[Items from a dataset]
......

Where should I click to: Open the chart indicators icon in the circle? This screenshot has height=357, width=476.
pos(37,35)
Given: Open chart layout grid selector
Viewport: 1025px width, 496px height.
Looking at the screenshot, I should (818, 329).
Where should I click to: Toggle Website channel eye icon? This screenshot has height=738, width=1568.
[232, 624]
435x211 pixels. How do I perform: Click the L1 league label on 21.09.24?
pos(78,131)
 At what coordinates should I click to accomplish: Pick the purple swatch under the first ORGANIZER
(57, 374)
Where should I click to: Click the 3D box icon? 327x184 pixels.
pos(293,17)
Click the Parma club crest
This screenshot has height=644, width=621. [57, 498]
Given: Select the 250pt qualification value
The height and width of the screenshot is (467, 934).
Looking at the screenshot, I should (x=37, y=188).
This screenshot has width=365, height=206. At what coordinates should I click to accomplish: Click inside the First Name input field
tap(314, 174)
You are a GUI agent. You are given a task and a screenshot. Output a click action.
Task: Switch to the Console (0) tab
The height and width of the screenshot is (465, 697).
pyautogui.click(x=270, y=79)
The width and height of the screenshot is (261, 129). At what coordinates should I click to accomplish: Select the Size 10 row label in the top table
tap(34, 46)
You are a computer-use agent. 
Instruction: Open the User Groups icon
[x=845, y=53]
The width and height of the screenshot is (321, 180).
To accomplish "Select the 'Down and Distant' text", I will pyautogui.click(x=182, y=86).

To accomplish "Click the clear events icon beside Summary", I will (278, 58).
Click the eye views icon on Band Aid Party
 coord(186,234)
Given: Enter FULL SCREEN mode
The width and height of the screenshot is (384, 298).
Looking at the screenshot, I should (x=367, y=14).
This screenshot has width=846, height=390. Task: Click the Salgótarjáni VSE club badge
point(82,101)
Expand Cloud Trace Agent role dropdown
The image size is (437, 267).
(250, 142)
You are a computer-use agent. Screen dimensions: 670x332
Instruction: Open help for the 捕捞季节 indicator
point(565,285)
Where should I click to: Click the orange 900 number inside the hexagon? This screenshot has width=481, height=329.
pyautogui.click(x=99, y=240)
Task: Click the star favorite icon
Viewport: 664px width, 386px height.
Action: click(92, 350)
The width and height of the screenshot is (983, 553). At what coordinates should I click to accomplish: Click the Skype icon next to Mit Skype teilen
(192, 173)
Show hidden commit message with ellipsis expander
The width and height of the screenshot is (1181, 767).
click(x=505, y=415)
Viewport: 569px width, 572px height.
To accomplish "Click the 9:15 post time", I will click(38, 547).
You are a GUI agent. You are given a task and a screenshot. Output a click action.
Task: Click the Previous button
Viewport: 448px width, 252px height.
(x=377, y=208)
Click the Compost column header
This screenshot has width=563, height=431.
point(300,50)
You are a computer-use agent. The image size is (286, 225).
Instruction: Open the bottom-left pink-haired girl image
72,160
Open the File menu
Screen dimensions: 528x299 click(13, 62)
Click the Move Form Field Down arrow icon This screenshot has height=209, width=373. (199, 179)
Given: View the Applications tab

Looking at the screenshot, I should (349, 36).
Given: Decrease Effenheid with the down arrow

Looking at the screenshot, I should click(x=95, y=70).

......

What is required —
Your task is to give back every record exactly.

Exercise solution —
Where should I click to: Open the chart indicators icon in the circle? This screenshot has height=357, width=476.
pos(37,35)
Given: Open chart layout grid selector
Viewport: 1025px width, 496px height.
Looking at the screenshot, I should (818, 329).
Where should I click to: Toggle Website channel eye icon? This screenshot has height=738, width=1568.
[232, 624]
435x211 pixels. How do I perform: Click the L1 league label on 21.09.24?
pos(78,131)
 At what coordinates should I click to accomplish: Pick the purple swatch under the first ORGANIZER
(57, 374)
Where should I click to: Click the 3D box icon? 327x184 pixels.
pos(293,17)
Click the Parma club crest
This screenshot has height=644, width=621. [57, 498]
Given: Select the 250pt qualification value
The height and width of the screenshot is (467, 934).
Looking at the screenshot, I should (x=37, y=188).
This screenshot has width=365, height=206. At what coordinates should I click to accomplish: Click inside the First Name input field
tap(314, 174)
You are a GUI agent. You are given a task and a screenshot. Output a click action.
Task: Switch to the Console (0) tab
The height and width of the screenshot is (465, 697).
pyautogui.click(x=270, y=79)
The width and height of the screenshot is (261, 129). At what coordinates should I click to accomplish: Select the Size 10 row label in the top table
tap(34, 46)
You are a computer-use agent. 
Instruction: Open the User Groups icon
[x=845, y=53]
The width and height of the screenshot is (321, 180).
To accomplish "Select the 'Down and Distant' text", I will pyautogui.click(x=182, y=86).

To accomplish "Click the clear events icon beside Summary", I will (278, 58).
Click the eye views icon on Band Aid Party
 coord(186,234)
Given: Enter FULL SCREEN mode
The width and height of the screenshot is (384, 298).
Looking at the screenshot, I should (x=367, y=14).
This screenshot has width=846, height=390. Task: Click the Salgótarjáni VSE club badge
point(82,101)
Expand Cloud Trace Agent role dropdown
The image size is (437, 267).
(250, 142)
You are a computer-use agent. Screen dimensions: 670x332
Instruction: Open help for the 捕捞季节 indicator
point(565,285)
Where should I click to: Click the orange 900 number inside the hexagon? This screenshot has width=481, height=329.
pyautogui.click(x=99, y=240)
Task: Click the star favorite icon
Viewport: 664px width, 386px height.
Action: click(92, 350)
The width and height of the screenshot is (983, 553). At what coordinates should I click to accomplish: Click the Skype icon next to Mit Skype teilen
(192, 173)
Show hidden commit message with ellipsis expander
The width and height of the screenshot is (1181, 767).
click(x=505, y=415)
Viewport: 569px width, 572px height.
To accomplish "Click the 9:15 post time", I will click(38, 547).
You are a GUI agent. You are given a task and a screenshot. Output a click action.
Task: Click the Previous button
Viewport: 448px width, 252px height.
(x=377, y=208)
Click the Compost column header
This screenshot has width=563, height=431.
point(300,50)
You are a computer-use agent. The image size is (286, 225).
Instruction: Open the bottom-left pink-haired girl image
72,160
Open the File menu
Screen dimensions: 528x299 click(13, 62)
Click the Move Form Field Down arrow icon This screenshot has height=209, width=373. (199, 179)
Given: View the Applications tab

Looking at the screenshot, I should (349, 36).
Given: Decrease Effenheid with the down arrow

Looking at the screenshot, I should click(x=95, y=70).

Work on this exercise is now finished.